A árvore, pequena, de pouco mais de 3 metros de altura e muito galhos, apesar de preferir climas temperados, adaptou-se bem no país. Disseminou-se facilmente por quase todo o território, em especial na região Sudeste. Encontram-se, até mesmo, espécies silvestres muito bem adaptadas crescendo de forma espontânea.

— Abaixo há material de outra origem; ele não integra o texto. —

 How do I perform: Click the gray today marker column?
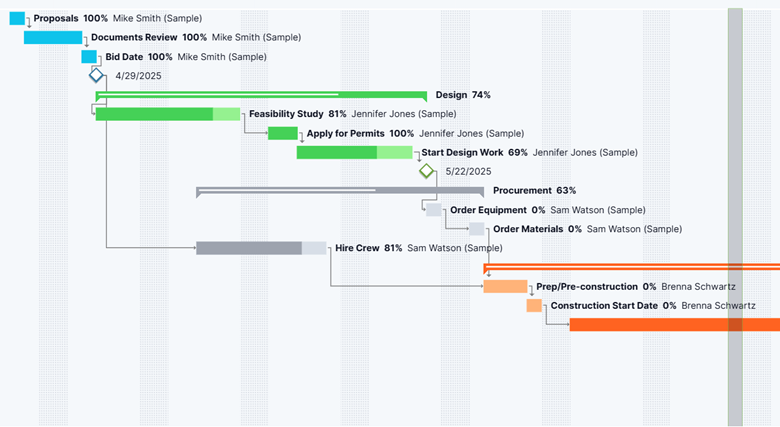tap(735, 380)
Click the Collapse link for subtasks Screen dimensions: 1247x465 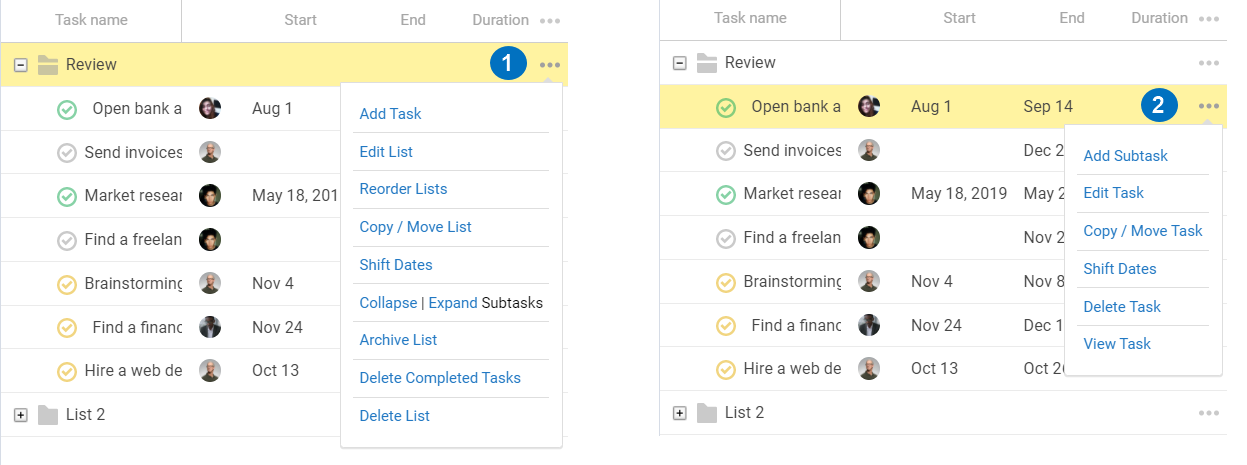[388, 303]
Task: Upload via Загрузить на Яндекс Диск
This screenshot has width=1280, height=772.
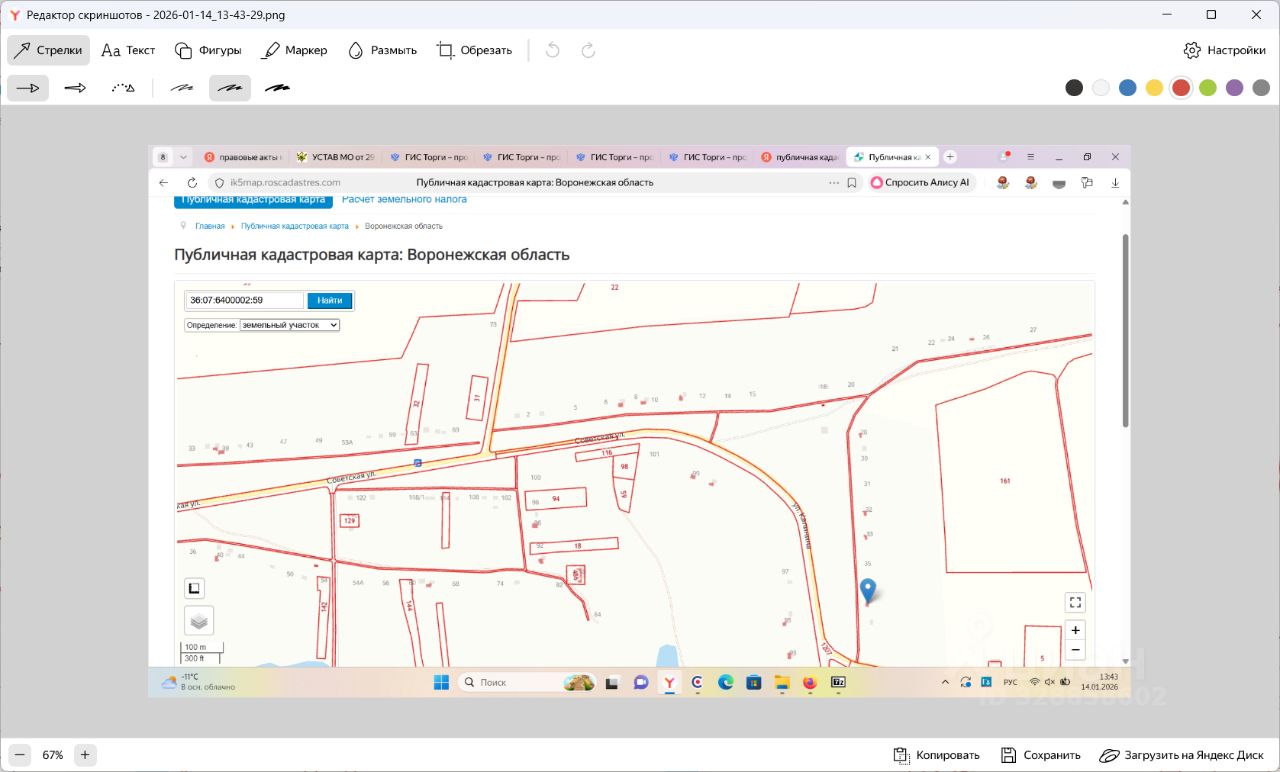Action: pos(1181,755)
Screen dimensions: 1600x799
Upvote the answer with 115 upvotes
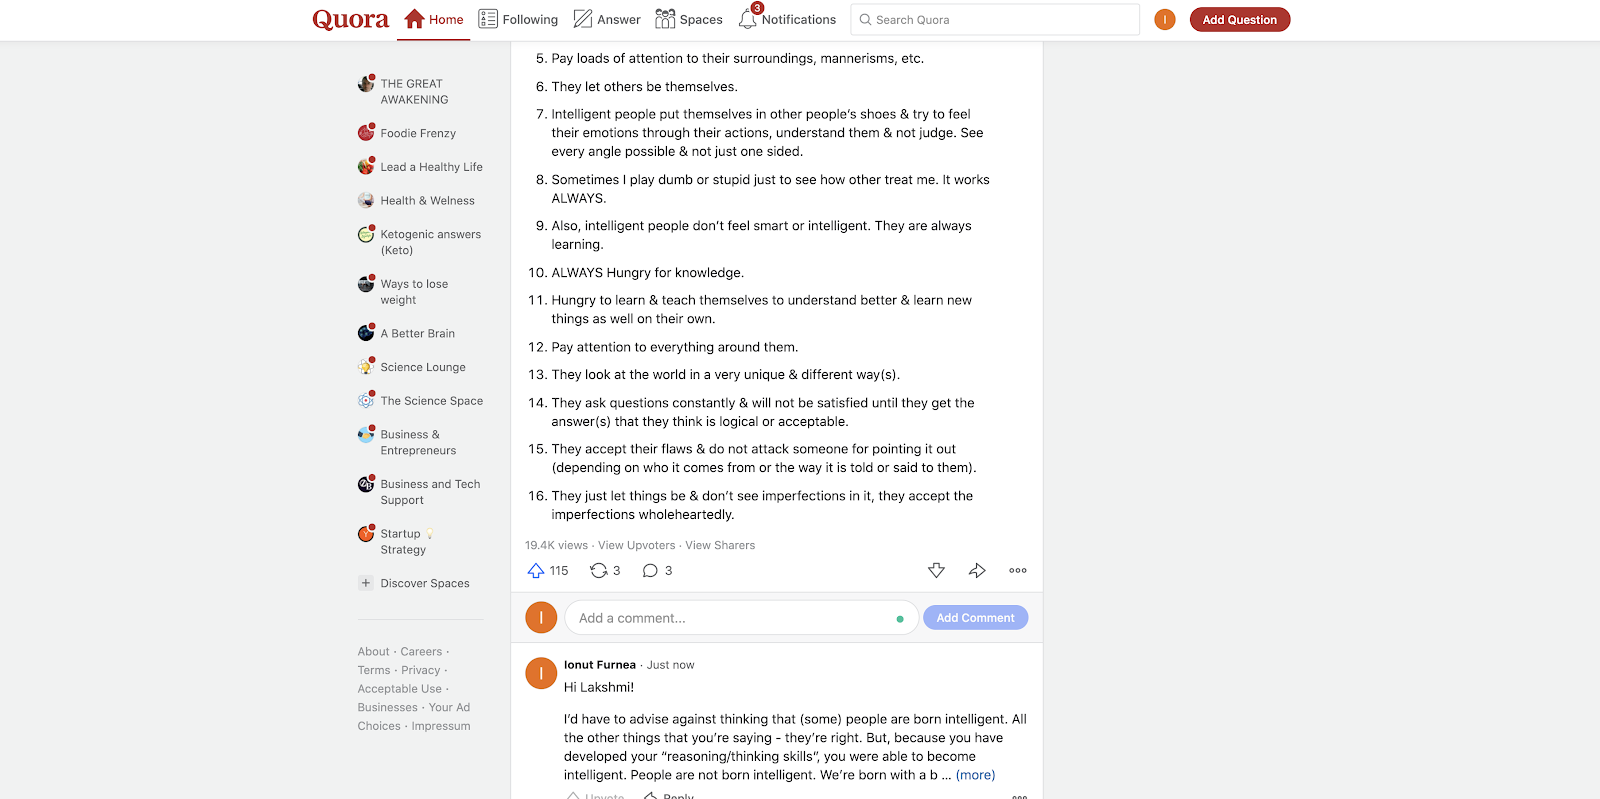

Pena que, na atualidade, o marmeleiro seja encontrado com muito menos frequência do que antigamente, embora venha ganhando força, com o estabelecimento de alguns cultivos no Sul do Brasil: eram famosas as plantações de marmelo no interior de São Paulo, destinadas à fabricação de doces.

O Troco do marmeleiro

Tronco tortuoso, ramos finos e numerosos, desenhando uma copa arredondada: a árvore onde nasce o marmelo é realmente bonita de se ver. As folhas verde-escuras do marmeleiro contrastam graciosamente com suas flores cor-de-rosa de cinco pétalas, grandes e solitárias. Para completar o quadro, encontram-se os marmelos, com a coloração amarelada, quase dourada, sendo um pouco maiores em tamanho do que as maçãs e muito semelhantes a estas.

Marmelo ou marmelada?

Quem, entretanto, diante do pé de marmelo, quiser provar a fruta crua viverá uma forte decepção: a polpa dura e azeda pouco se presta ao consumo natural. Não podendo ser aproveitado dessa forma, o marmelo, entretanto, entrou com força na confecção de doces, sobretudo em produções caseiras para venda informal. Assim, como marmelada, no Brasil, o fruto popularizou-se de tal forma que até ganhou um caráter lúdico, com a criação de brincadeiras e charadas: “O que é, o que é? Que nasce homem e, quando morre, vira mulher?”